Records drawn from a dataset —
━━━━━━━━━━
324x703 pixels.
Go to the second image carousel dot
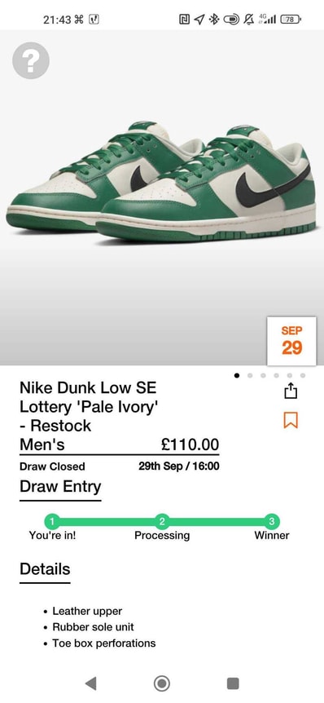250,375
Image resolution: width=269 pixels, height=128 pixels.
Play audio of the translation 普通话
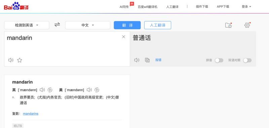point(137,60)
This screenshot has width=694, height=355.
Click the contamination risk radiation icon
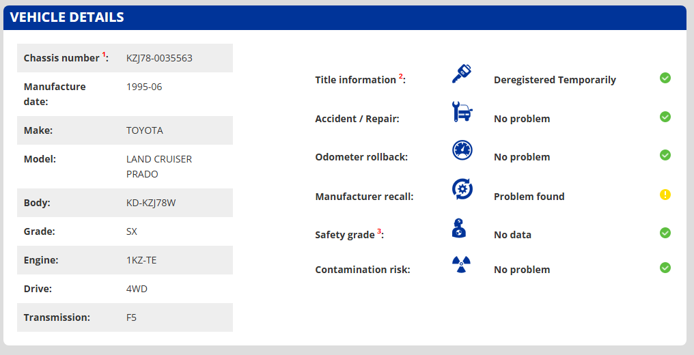[462, 264]
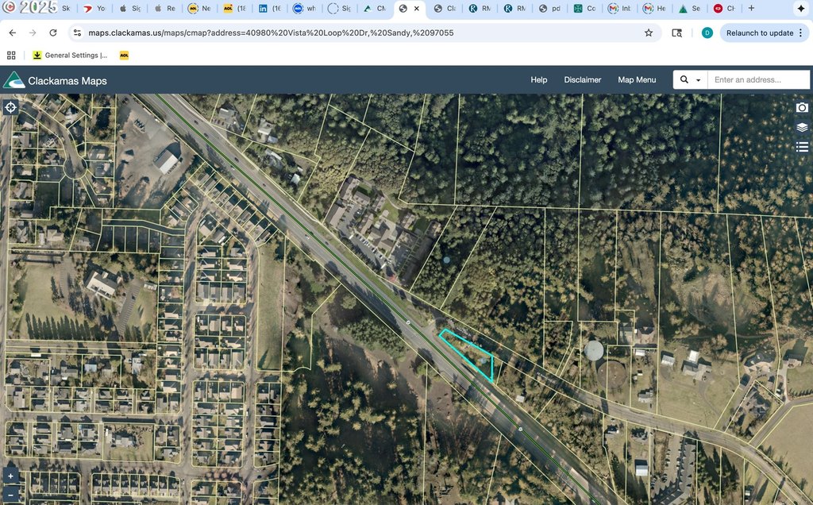Zoom in with the plus button
The height and width of the screenshot is (505, 813).
coord(10,476)
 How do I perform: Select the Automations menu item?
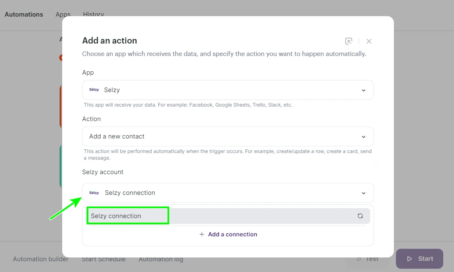coord(24,14)
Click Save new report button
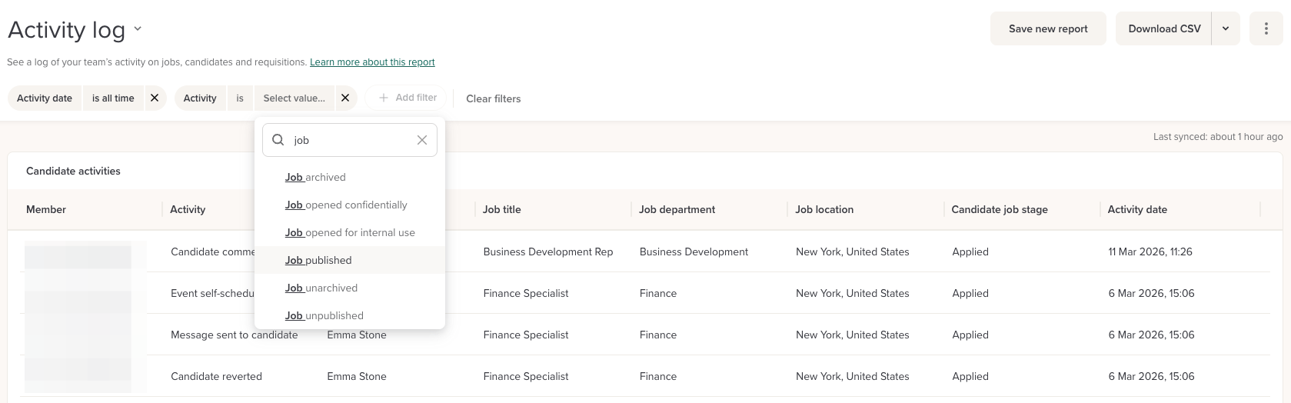This screenshot has width=1291, height=403. [x=1047, y=29]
━━━━━━━━━━
DIRECTIONS FOR THIS TASK — The data above should be repeated in full and exactly, with no pictures carried over.

EXPECTED ANSWER —
324x703 pixels.
Go to the second image carousel dot
250,375
Image resolution: width=269 pixels, height=128 pixels.
Play audio of the translation 普通话
point(137,60)
This screenshot has width=694, height=355.
Click the contamination risk radiation icon
[462, 264]
Zoom in with the plus button
The height and width of the screenshot is (505, 813).
coord(10,476)
 How do I perform: Select the Automations menu item?
coord(24,14)
Click Save new report button
This screenshot has width=1291, height=403. [x=1047, y=29]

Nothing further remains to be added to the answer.